SUMMARY
In humans and rodents, with the onset of embryo implantation, the uterus undergoes a dramatic hormone-
dependent transformation to form the decidua, a stroma-derived secretory tissue that encases the growing
fetus during early pregnancy. Differentiated stromal cells, known as decidual cells, are responsible for
producing and secreting paracrine factors that promote the formation of an extensive vascular network that
supports implantation and embryo development. Proper proliferation and differentiation of the trophoblast
cells, critical for the formation of a functional placenta, is also influenced by yet unknown maternal factors
secreted by the decidual cells. The current challenge is to understand the precise mechanisms by which
critical functional signals are communicated from the decidual cells to other cell-types within the uterine
environment to support successful establishment of pregnancy. A growing body of evidence indicates that
extracellular vesicles (EVs) carry mediators of intercellular communication during many physiological
processes. Several different types of cargo, including proteins, lipids, and nucleic acids can be found within
these vesicles.

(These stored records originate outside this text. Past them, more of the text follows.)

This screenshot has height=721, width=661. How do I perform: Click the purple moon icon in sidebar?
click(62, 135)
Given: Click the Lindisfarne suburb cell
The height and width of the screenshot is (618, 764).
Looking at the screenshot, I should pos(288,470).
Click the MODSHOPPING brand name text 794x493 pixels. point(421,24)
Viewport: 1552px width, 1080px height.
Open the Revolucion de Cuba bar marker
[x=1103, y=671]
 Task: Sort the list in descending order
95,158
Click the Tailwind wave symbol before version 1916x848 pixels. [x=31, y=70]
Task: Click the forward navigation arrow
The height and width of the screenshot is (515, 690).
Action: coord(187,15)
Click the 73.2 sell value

As EVs are shed by one cell and taken up by another, these cargoes are transferred to the
recipient cells and alter their functions. Interestingly, we recently observed that mouse and human endometrial
stromal cells secrete abundant EVs in culture media during in vitro decidualization. Mass spectrometry
revealed that the decidual EVs harbor various protein cargoes with diverse activities, and indeed,
internalization of these EVs altered the function of recipient cells. These findings led us to forward the
hypothesis that EVs secreted by the decidual cells mediate cell signaling and communication between various
cell types within the uterus to support early pregnancy. Consequently, a defect in decidual EV trafficking and
secretion will impair critical processes that guide the establishment of pregnancy, leading to diseases and
infertility. To test this hypothesis, we have proposed two specific aims. AIM 1 will address the mechanisms by
which EVs secreted by endometrial stromal cells control decidual angiogenesis during early pregnancy. In
AIM 2, we will investigate the effects of EVs secreted from endometrial decidual cells on the functionality of
trophoblast cells. Successful completion of these aims will provide deeper understanding of the molecular
pathways that ensure coordination of the endometrial differentiation and angiogenesis with embryonic growth
during progressive phases of embryo implantation.